Since this post was published in 2015, Jesmyn Ward has come out with two new titles: The Fire This Time is an anthological response to James Baldwin’s The Fire Next Time which addressed race on the 100th anniversary of the Emancipation Proclamation. In Ward’s anthology several writers reexamine race in America. Sing, Unburied, Sing is due out this month and is being hailed as a Southern road novel reminiscent of The Odyssey and the Old Testament. She also teaches at Tulane University.
The original post follows.
Salvage the Bones.
Men We Reaped: A Memoir.
If you have not been previously acquainted with the work of author Jesmyn Ward, consider today your lucky day.
Ward grew up in DeLisle, Mississippi, a small rural community with which she had a “love-hate relationship.” These hometown experiences have informed each of her three novels to date. While not technically published under the banner of children’s literature, Ward’s novels are particularly suited to the older YA audience due to the ages of the characters and the relevancy of their themes. Her pre-publication literary accomplishments are substantial: an MFA in Creative Writing from the University of Michigan (where she received five Hopwood Awards); a Stegner Fellow at Stanford University(2008-2010); a John and Renee Grisham Writer-in-Residence at The University of Mississippi (2010-2011). She currently serves as Associate Professor of English at Tulane University.
Shortly after receiving her MFA, Ward and her family were forced to flee their flooding home by Hurricane Katrina. Where the Line Bleeds (Agate Publishing, 2008) is Ward’s first published novel. It is the story of twin brothers who grow increasingly estranged after one of them begins to sell drugs to assuage the family’s post-Katrina financial burdens. It endured three years of rejection before finding a home at Agate.
The prolonged devastation Ward encountered day to day–driving back and forth through ravaged neighborhoods on her way to work at the University of New Orleans–rendered her mentally and emotionally unable to write anything new during the three years it took her first novel to sell. Landing her first book deal, however, inspired Ward to pick up the proverbial pen again. Her renewed efforts produced Salvage the Bones (Bloomsbury USA, 2011) which, although roundly ignored by the literary community upon publication, ended up winning the 2011 National Book Award for Fiction. Post-nomination, it was suddenly and profusely well-reviewed. Another rich tale centered around Katrina, Salvage the Bones chronicles twelve days in the lives of a pregnant teen, Esch, her three brothers and her father. The twelve-day account includes the ten days leading up to the storm, the day it hits, and the day after. According to the book’s copy, it is “[a] big-hearted novel about familial love and community against all odds, and a wrenching look at the lonesome, brutal, and restrictive realities of rural poverty…muscled with poetry, revelatory, and real.”
Men We Reaped: A Memoir (Bloomsbury USA, 2013) is Ward’s most recent book.
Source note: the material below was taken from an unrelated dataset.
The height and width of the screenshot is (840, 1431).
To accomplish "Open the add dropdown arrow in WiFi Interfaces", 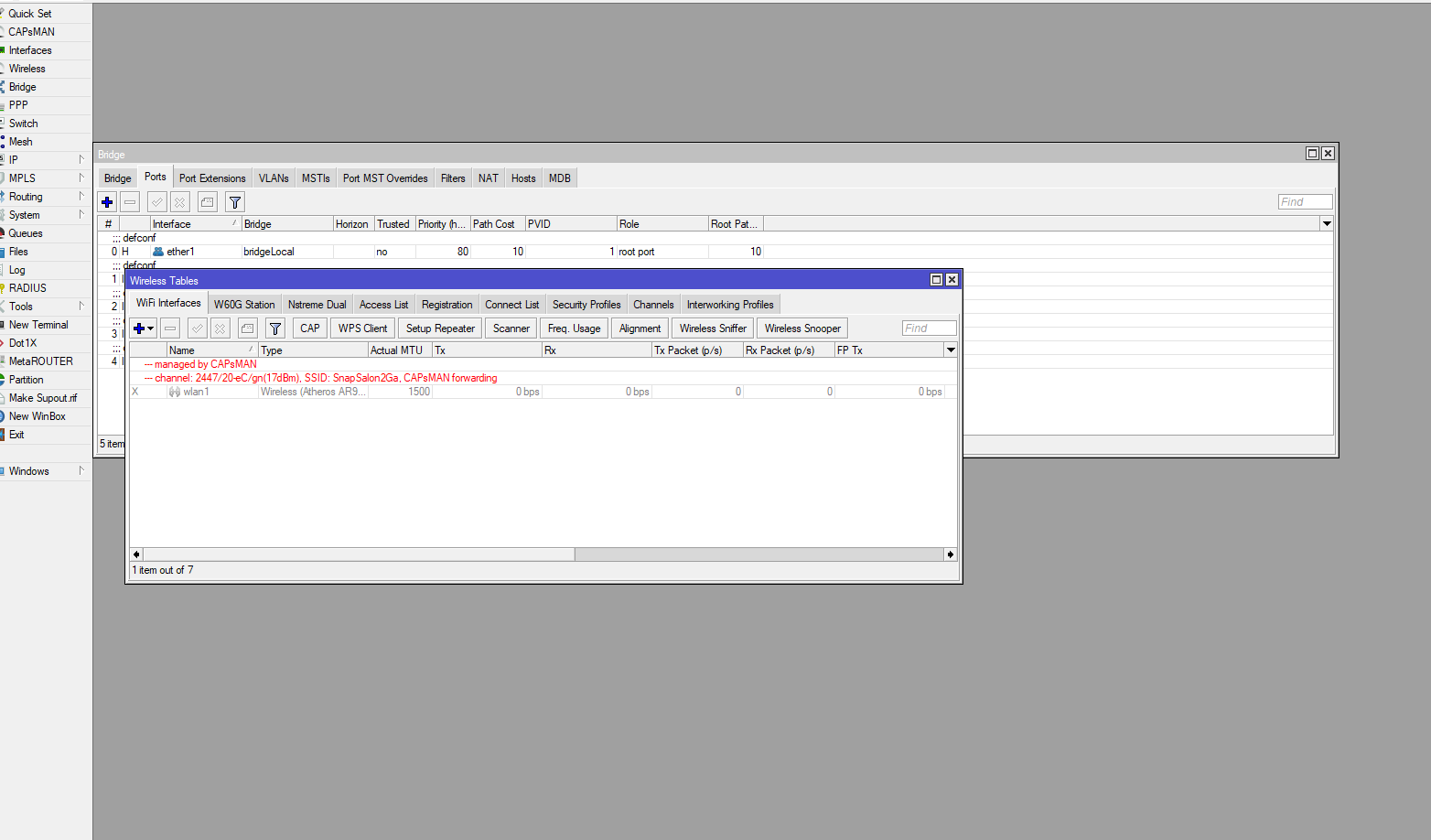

It is a reflection on her personal experience with the death of five young men in her life (including her brother). Causes of death range from suicide to drugs to accidents to the plain old “bad luck that can follow people who live in poverty, particularly black men.” In a starred review, Kirkus called it “[a]n assured yet scarifying memoir by young, supremely gifted novelist Ward…A modern rejoinder to Black Like Me, Beloved and other stories of struggle and redemption–beautifully written, if sometimes too sad to bear.”
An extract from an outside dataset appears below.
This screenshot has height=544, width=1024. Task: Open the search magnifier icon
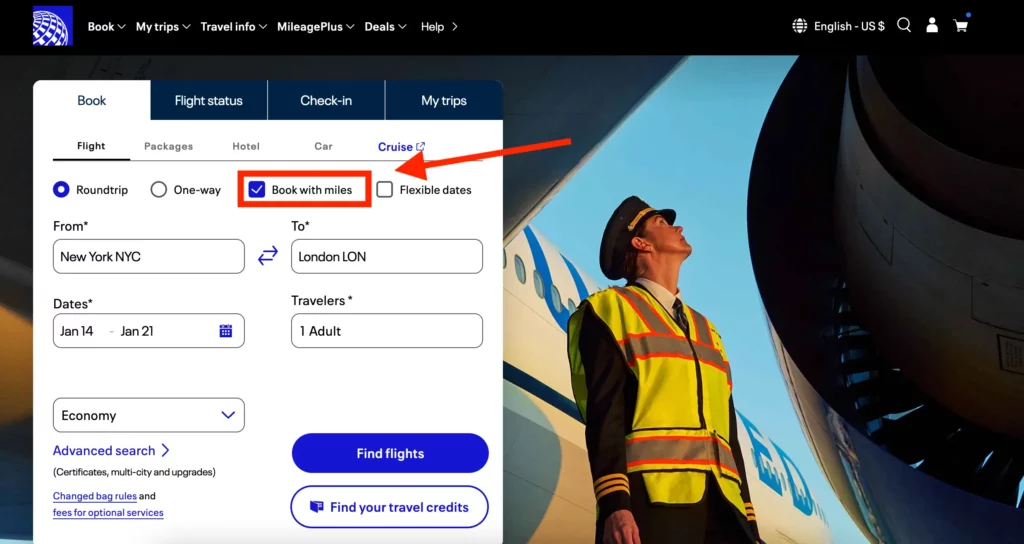coord(904,26)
In her acceptance speech for the National Book Award, Ward said this about the motivation behind her writing: “I understood that I wanted to write about the experiences of the poor, and the black and the rural people of the South…so that the culture that marginalized us for so long would see that our stories were as universal, our lives as fraught and lovely and important, as theirs.” This sensibility makes her novels significant mirror and window books for mature teens of all ethnicities and backgrounds.
If you had not been previously acquainted with the work of author Jesmyn Ward, I hope you’ll consider today your lucky day. I certainly do.